Charlotte Bobcats forward Josh McRoberts only received a common personal foul for this collision with LeBron James late in the fourth quarter of Game 2 against the Miami Heat, which is weird, because the whole "forearm to the throat" thing doesn't seem super common:
With the Heat holding a 97-94 lead over the feisty Bobcats, James isolated up top against the defense of sophomore Michael Kidd-Gilchrist. James went left around a Chris Bosh screen, beat the step-slow trap by a hobbled Al Jefferson (who started despite straining the plantar fascia in his left foot in Sunday's Game 1 loss and stayed in Game 2 despite feeling it rip a little more in the early going) and headed toward the basket. As he arrived and elevated with Kidd-Gilchrist on his right hip, McRoberts slid over from the left corner, where he had been guarding Mario Chalmers, and leapt to meet LeBron in the air. In the process, he thwacked James in the throat with his right forearm, sending the reigning MVP to the deck holding his neck on the baseline and struggling to catch his breath.
The referees didn't call it a flagrant foul — assessed on plays featuring "unnecessary and/or excessive contact," according to the NBA's rulebook — on the floor. That meant that they couldn't review the play to determine whether it deserved that distinction and the penalties that go along with it — two free throws and the ball for a flagrant-1; two free throws, the ball and an automatic ejection for McRoberts for a flagrant-2 — or whether to downgrade it to a common foul. Instead, they called it common from the jump, leaving McRoberts in the game as James composed himself and stepped to the line for his free throws.
James missed the first and made the second, making it a two-possession game, but Charlotte regained possession.

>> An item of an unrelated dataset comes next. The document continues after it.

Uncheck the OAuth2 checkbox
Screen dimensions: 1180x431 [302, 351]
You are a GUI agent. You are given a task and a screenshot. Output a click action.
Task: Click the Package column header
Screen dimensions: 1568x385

After a miss by point guard Kemba Walker, James made an awkward and off-target pass for a turnover; on the ensuing Bobcats possession, Walker hit a 3-pointer that cut the lead to one at 98-97. James did bounce back to make a pair of big freebies after a Gary Neal foul with 10 seconds left, and Charlotte's final possession fizzled — thanks in part to James picking up Walker and preventing him from getting the ball on the inbounds, and in part on Neal dribbling into the defense, pump-faking and handing the ball to a well-covered Chris Douglas-Roberts, who had the ball ripped out of his hands by Dwyane Wade — to eliminate the Bobcats' late-game threat and lock down a 101-97 win that gives Miami a 2-0 lead in their best-of-seven series, which will head to North Carolina for Game 3 on Saturday.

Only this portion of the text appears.